Some economists have argued that this development intensifies inflation pressures as workers, having experienced a material drop in purchasing power, will bargain for a bigger boost in wages to make them whole. Employers will then accommodate the desire for wage catchup, especially when faced with tight labor markets. The resultant faster wage growth will raise production costs and feed into higher price inflation. For policy makers, a bigger wage-catchup effect implies the need for tighter monetary policy to bring the inflation rate down to a desired level, raising the likelihood of recession.

However, this argument misses a key point: the pandemic-induced shift to remote work is a positive shock to the amenity value of work, meaning that US workers are likely willing to trade off some wage gains to work from home. How strong is this wage-growth restraint on inflation? 

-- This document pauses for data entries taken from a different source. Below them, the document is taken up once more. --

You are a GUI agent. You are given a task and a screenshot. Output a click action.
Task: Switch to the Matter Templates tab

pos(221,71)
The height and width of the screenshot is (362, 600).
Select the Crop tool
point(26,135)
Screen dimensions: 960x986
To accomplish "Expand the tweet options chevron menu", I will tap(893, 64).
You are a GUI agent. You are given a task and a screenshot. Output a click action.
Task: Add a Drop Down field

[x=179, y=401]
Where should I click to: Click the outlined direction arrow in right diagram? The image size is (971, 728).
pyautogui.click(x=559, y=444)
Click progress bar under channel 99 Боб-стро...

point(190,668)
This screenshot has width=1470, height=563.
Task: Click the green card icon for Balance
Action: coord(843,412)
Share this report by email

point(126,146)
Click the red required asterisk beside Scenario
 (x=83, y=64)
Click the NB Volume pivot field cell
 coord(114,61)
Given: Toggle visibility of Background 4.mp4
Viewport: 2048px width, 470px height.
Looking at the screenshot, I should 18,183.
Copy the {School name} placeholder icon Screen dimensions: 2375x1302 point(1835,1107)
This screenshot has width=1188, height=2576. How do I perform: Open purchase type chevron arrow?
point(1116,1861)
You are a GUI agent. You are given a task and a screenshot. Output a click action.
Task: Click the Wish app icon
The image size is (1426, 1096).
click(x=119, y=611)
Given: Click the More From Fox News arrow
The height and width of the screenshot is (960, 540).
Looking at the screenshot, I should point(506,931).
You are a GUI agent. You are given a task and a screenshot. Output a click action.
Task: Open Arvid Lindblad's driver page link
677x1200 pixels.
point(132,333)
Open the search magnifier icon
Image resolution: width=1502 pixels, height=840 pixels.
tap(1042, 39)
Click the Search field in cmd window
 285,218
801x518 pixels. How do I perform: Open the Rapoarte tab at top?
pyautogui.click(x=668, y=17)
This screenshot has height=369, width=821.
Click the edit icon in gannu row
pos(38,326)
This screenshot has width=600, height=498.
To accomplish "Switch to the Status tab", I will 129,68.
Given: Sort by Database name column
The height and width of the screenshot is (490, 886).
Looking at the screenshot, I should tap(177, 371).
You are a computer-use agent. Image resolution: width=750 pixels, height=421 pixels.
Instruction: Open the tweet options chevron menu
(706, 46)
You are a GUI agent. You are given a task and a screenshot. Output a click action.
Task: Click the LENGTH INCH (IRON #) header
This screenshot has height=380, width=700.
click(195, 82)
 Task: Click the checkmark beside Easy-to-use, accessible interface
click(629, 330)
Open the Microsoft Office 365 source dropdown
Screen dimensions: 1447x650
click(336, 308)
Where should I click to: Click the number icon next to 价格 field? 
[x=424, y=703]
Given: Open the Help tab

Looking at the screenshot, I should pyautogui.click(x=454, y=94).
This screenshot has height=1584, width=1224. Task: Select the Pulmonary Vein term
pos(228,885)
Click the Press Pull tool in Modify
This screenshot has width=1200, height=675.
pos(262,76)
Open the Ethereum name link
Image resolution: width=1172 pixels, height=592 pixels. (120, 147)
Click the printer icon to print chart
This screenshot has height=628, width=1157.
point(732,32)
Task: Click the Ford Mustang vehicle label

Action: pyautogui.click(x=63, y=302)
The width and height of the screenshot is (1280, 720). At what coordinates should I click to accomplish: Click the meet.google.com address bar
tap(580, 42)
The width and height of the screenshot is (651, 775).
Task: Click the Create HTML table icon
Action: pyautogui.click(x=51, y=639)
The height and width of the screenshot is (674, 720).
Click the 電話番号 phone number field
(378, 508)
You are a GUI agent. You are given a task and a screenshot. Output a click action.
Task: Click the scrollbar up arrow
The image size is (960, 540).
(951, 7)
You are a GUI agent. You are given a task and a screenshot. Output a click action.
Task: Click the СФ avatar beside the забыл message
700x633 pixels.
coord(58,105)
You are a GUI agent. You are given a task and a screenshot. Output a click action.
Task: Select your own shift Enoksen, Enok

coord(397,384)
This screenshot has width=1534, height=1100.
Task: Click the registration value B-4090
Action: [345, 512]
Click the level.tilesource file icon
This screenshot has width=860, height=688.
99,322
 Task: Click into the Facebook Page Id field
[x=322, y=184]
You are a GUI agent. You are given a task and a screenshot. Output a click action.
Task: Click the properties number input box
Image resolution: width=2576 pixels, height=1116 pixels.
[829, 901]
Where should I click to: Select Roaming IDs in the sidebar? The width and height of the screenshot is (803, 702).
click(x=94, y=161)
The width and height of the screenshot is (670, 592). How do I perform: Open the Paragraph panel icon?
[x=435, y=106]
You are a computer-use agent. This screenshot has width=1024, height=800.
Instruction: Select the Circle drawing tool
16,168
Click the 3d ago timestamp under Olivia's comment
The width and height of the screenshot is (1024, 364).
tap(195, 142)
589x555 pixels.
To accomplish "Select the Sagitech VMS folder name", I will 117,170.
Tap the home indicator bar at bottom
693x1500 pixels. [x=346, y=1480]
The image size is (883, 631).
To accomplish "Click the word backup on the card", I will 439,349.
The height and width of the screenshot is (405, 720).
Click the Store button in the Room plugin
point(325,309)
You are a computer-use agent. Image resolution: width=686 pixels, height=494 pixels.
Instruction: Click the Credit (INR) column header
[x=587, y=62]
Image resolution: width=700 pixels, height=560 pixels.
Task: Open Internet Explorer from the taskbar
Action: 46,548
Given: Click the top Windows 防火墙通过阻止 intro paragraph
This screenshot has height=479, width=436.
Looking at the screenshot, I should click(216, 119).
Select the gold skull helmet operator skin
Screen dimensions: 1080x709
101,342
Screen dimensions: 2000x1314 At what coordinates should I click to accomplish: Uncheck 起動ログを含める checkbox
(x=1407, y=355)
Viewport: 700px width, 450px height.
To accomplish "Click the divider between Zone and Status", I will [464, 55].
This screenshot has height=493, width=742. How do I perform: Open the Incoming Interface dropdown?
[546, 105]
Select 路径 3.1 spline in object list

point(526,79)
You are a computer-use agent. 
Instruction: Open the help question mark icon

To answer this question, the authors develop novel survey evidence to test the mechanism, quantify its force, and draw out its implication. They find the following:

  • Looking back 12 months from April/May 2022, about four-in-ten firms say they expanded opportunities to work from home or other remote location to keep employees happy or moderate wage-growth pressures. Looking forward, a similar number expect to do so in the coming year. Thus, the authors find clear evidence that the wage-growth restraint mechanism associated with the rise of remote work is operating in the US economy.
  • When firms say they are expanding remote work options to restrain wage growth pressures, the authors ask how much wage-growth moderation they achieve? Aggregating over all the responses, including firms that are not using remote work to restrain wage growth, the survey data imply a cumulative wage-growth moderation of 2 percentage points over two years centered on April/May 2022. This wage-growth moderation shrinks the real-wage catchup effect on near-term inflation pressures by more than half.
  • Bottom line: the recent rise of remote work materially lessens wage-growth pressures, easing the challenge confronting monetary policy makers.

In concluding, the authors remark that their evidence and analysis do not argue for complacency about the inflation outlook; rather, they imply only that the challenge is modestly less daunting than it might seem.